Was passierte in der Kabine?

"Das waren einfach Emotionen, das gehört zum Fußball. Letzte Saison haben wir jeden Moment darüber gesprochen, dass wir nicht Europa League spielen wollen, dann muss man das auch mal auf dem Platz zeigen", sagte Arjen Robben. Er bestätigte damit indirekt einen Halbzeit-Ausbruch von Hoeneß, den andere nicht so erlebt haben wollten. "Er war in der Kabine, hat aber nichts gesagt", meinten Nationaltorhüter Manuel Neuer und Kapitän Philipp Lahm. Andere wie Mario Gomez wollten Hoeneß gar nicht gesehen haben. Zu ihnen gehörte auch Jupp Heynckes, der nach der wiederholten Nachfrage zum Thema mit rotem Gesicht das Weite suchte.

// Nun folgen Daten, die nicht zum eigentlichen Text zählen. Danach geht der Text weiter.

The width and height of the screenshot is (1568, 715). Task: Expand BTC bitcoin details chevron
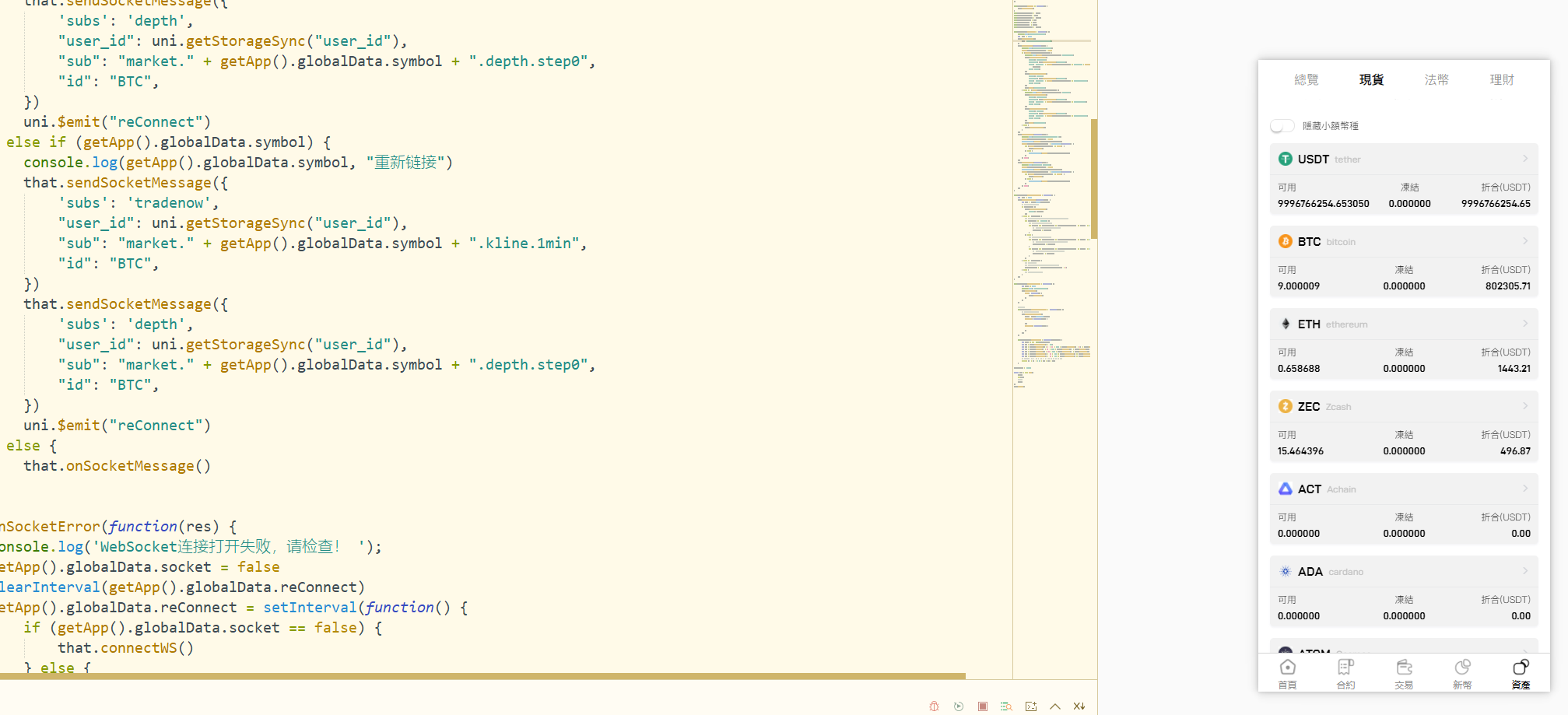(x=1524, y=241)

"Er war nicht da. Ich bin ja dort normalerweise im Mittelpunkt", sagte der Trainer. Die wahrscheinlichste Erklärung für das Hoeneß-Rätsel ist, dass der Präsident sich nach der erneut schwachen Vorstellung des Teams in den ersten 45 Minuten vor der Kabine Luft gemacht hatte. Postwendend spielte der FC Bayern in der zweiten Hälfte wesentlich besser. "Die Zuschauer haben in der Pause zu Recht gepfiffen. Wir müssen realisieren, dass wir noch nicht gut genug spielen. Das müssen wir verbessern, sonst wird es diese Saison ganz schwierig", sagte Robben dazu dem Bezahlsender Sky. Der FC Bayern spiele noch nicht aggressiv genug, mache zu viele Fehler: "Wir brauchen mehr Leidenschaft."

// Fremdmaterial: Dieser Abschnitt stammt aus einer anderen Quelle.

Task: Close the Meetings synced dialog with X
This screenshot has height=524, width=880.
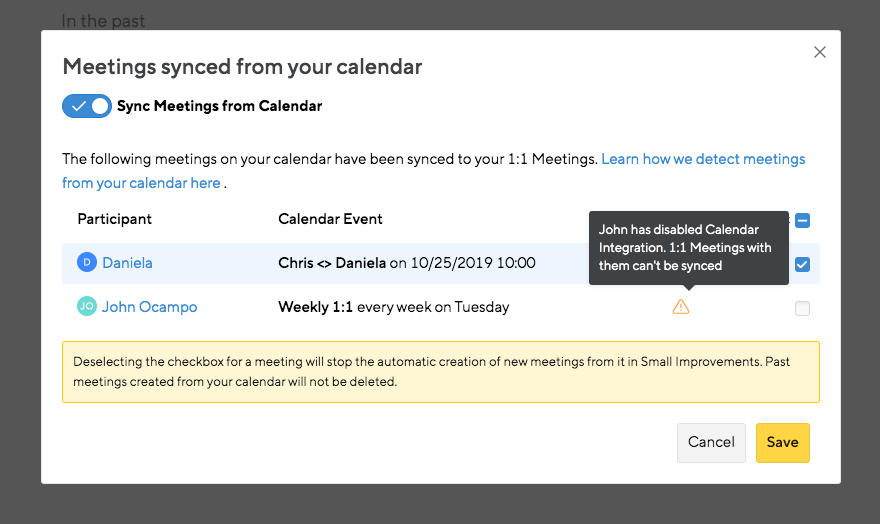Action: [820, 52]
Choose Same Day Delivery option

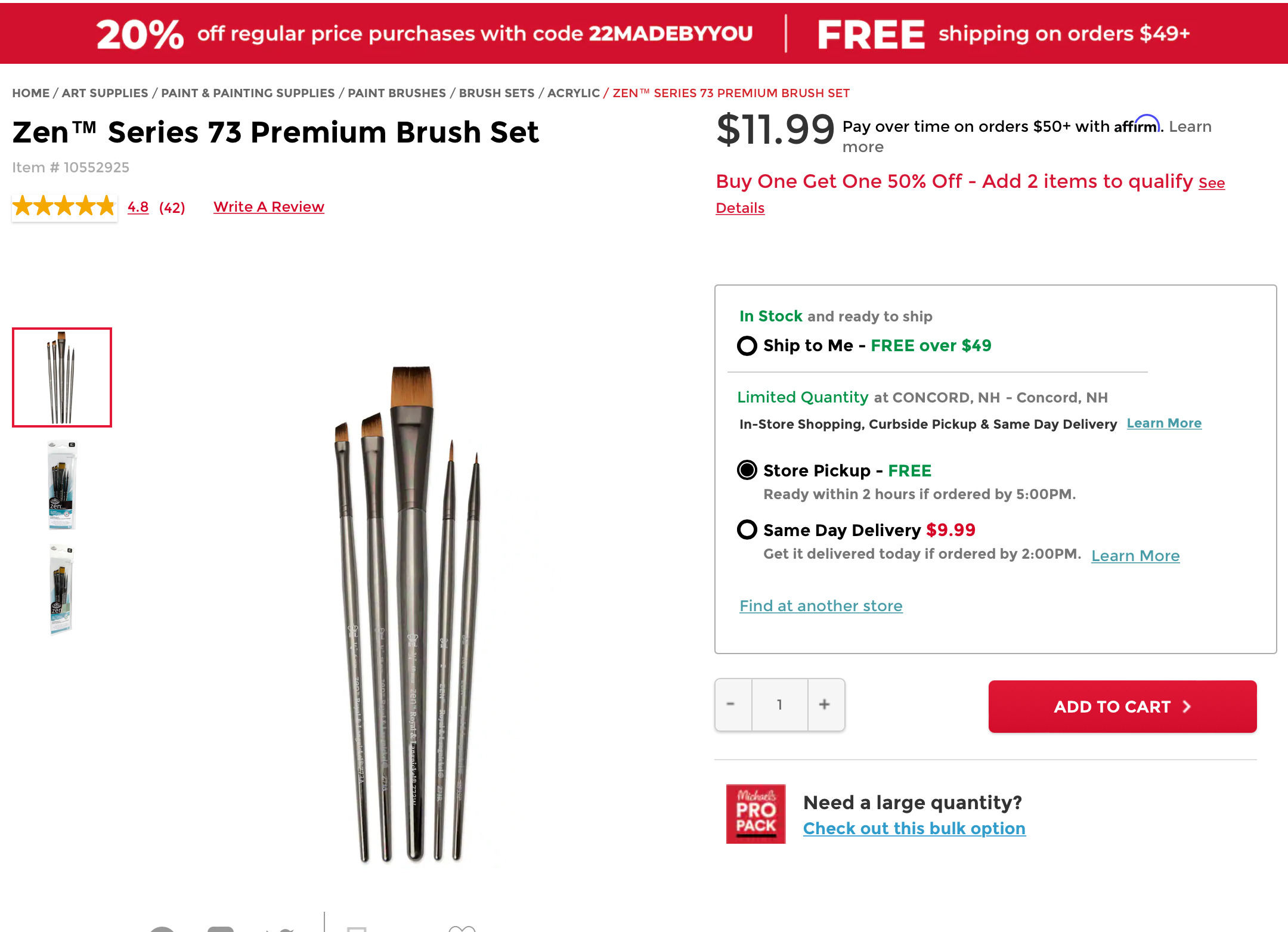click(x=747, y=530)
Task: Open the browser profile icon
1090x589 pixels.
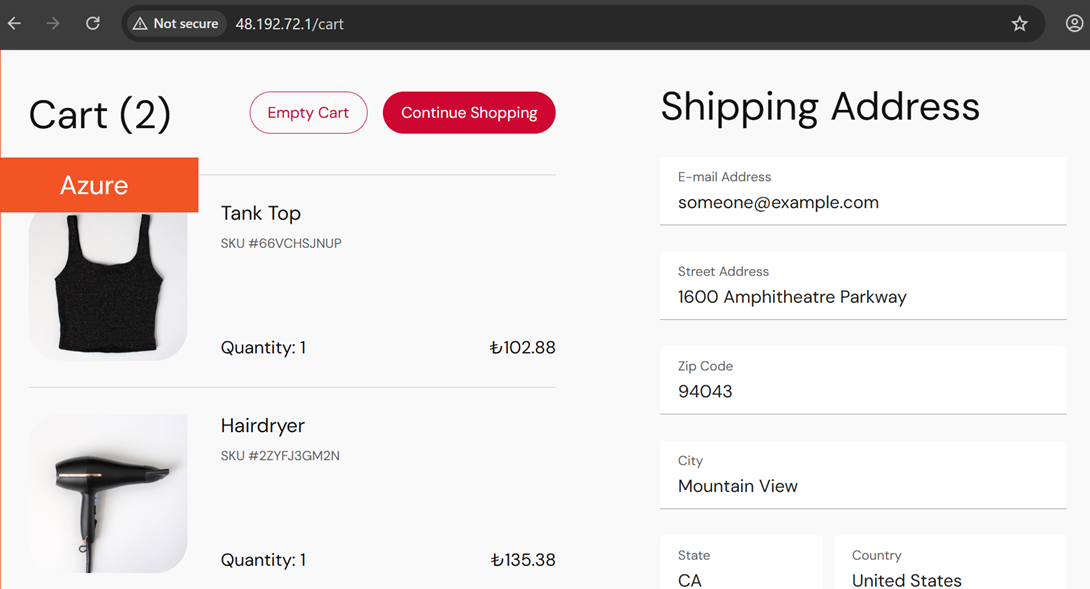Action: pos(1074,24)
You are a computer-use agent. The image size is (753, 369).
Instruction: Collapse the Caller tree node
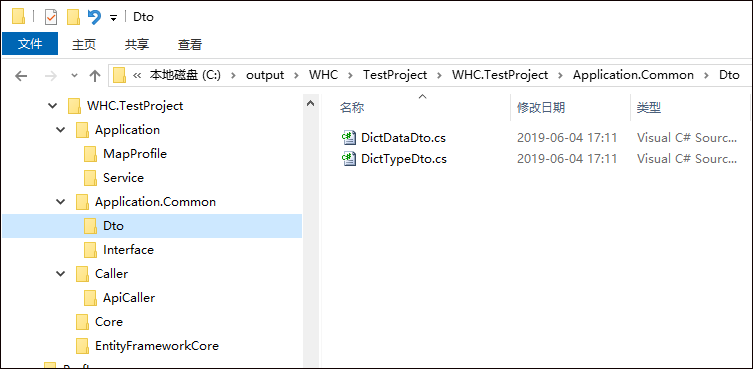tap(61, 274)
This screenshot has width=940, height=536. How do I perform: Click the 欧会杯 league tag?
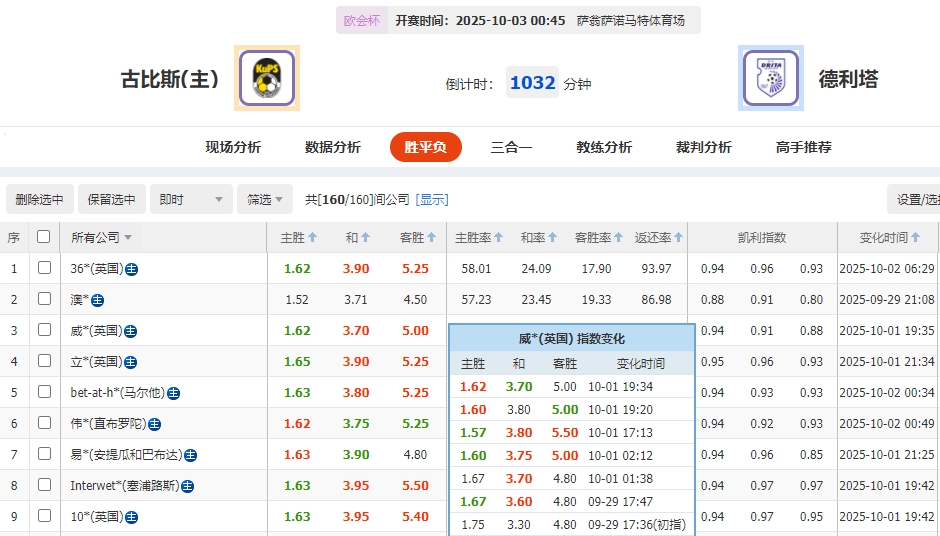[361, 20]
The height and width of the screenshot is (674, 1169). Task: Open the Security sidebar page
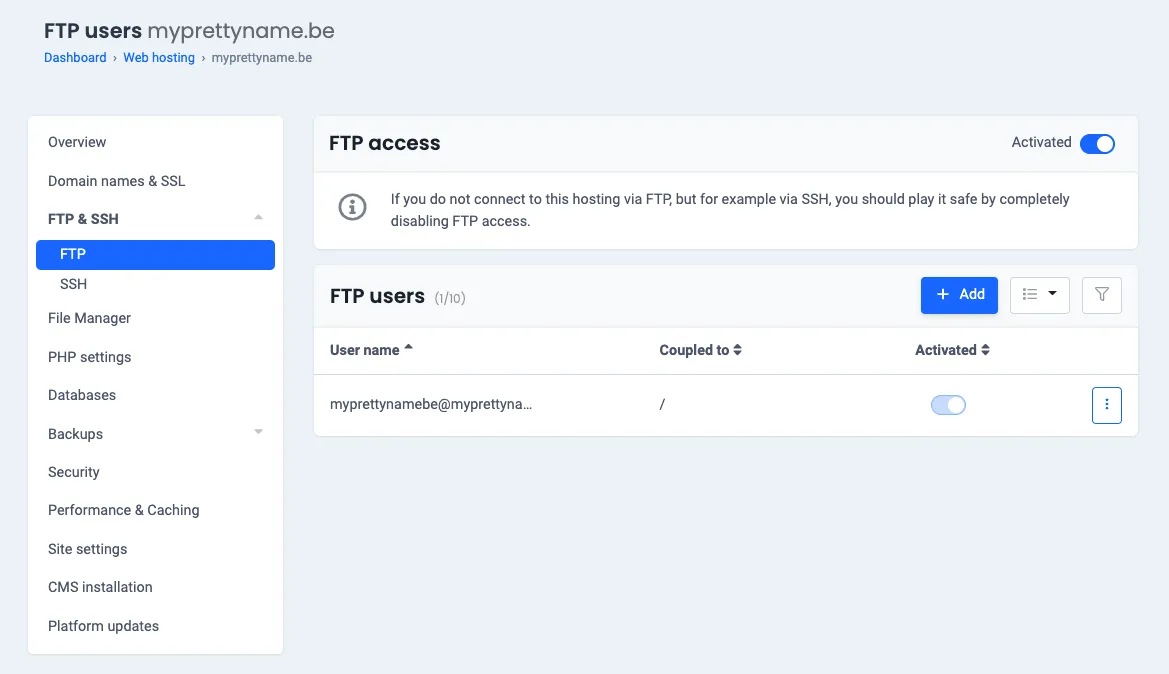tap(74, 472)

Diese Leidenschaft lebten an einem schönen Sommerabend vor 66.000 Fans vor allem Hoeneß, der auch auf der Tribüne nach einer vergebenen Großchance von Mario Gomez mit wutrotem Gesicht wie ein Flummi aufsprang, und eben Robben vor. Der Holländer spielte 90 Minuten mit Schmerzen im Rücken durch. Und obwohl er nur "bei 60 bis 70 Prozent meiner Leistungsfähigkeit war", sorgte er mit seinem Traumtor zum 2:0 in der 72. Minute für die Entscheidung. Zuvor hatte er mit einer tollen Flanke schon den Führungstreffer von Bastian Schweinsteiger in der 8. Minute vorbereitet.

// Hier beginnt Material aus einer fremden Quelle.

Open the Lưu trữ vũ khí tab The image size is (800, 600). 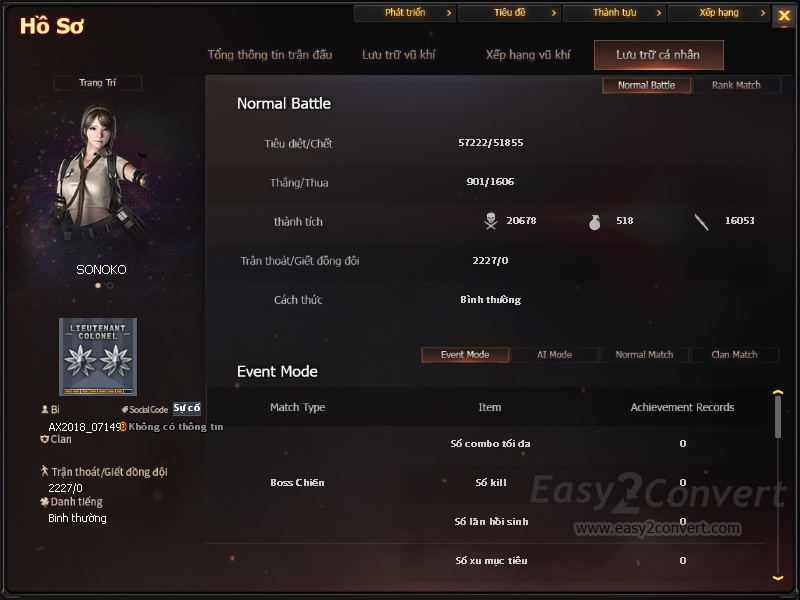tap(398, 55)
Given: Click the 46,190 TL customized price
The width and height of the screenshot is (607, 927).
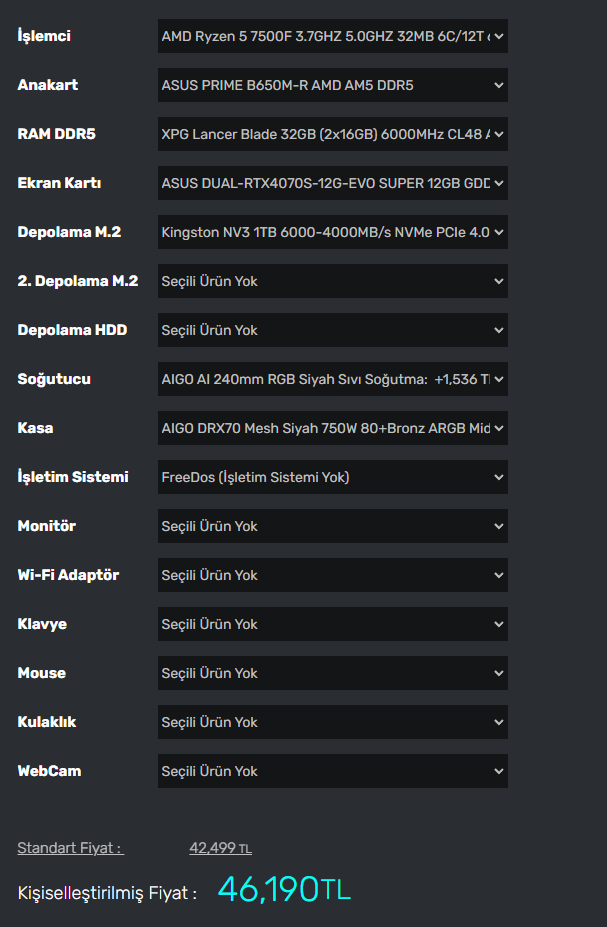Looking at the screenshot, I should [284, 889].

Schweinsteigers Gruß an Kahn

Der Vize-Kapitän lief danach mit ausgestrecktem Finger jubelnd durchs ganze Stadion. Nach der Führungsspieler-Diskussion der letzten Tage war mit dem Treffer ganz offenbar viel Druck abgefallen, trotzdem legte der ehemalige Nationalkeeper Oliver Kahn in seiner Kritik gegen Schweinsteiger und Kapitän Lahm nach.

"Die beiden möchten und sollten jetzt den nächsten Schritt in ihrer Entwicklung machen. Mich hat früher Kritik auch geärgert, ich habe mich aber hinterfragt. Diese Einstellung ist sehr empfehlenswert", sagte der 42-Jährige im "kicker". Hoeneß hatte seinen ehemaligen Torwart zuvor aufgefordert, den Spielern persönlich seine Meinung zu sagen, und nicht in "blöden Blogs, wo es innerhalb von Sekunden von Feuerland bis Alaska um die Welt geht".

Zürich zu harmlos

Hoeneß kocht innerlich, und das liegt ganz offenbar daran, dass er schon zu so einem frühen Zeitpunkt um seinen Traum von der Teilnahme am Champions League-Finale im eigenen Stadion (19. Mai 2012) zittern muss. Das Erreichen der Gruppenphase dürfte allerdings selbst für diese noch nach ihrem neuen Profil suchende Mannschaft beim Rückspiel am kommenden Dienstag kein Problem werden. Zu harmlos war der FC Zürich, zu gut stand die Defensive des FC Bayern. Immerhin das ist schon jetzt ein Fortschritt zur titellosen letzten Saison.

"Das 2:0 ist ein gutes Ergebnis, auch wenn es ein sehr gutes hätte werden können", erklärte Vorstandschef Karl-Heinz Rummenigge mit Blick auf die vielen vergebenen Großchancen in der zweiten Hälfte: "Wir haben aber beste Voraussetzungen, um in die Gruppenphase einzuziehen." Dann allerdings muss die Mannschaft zu einer Einheit werden, in der jeder mit Leidenschaft auf dem Spielfeld kämpft und danach nicht redet, was er will.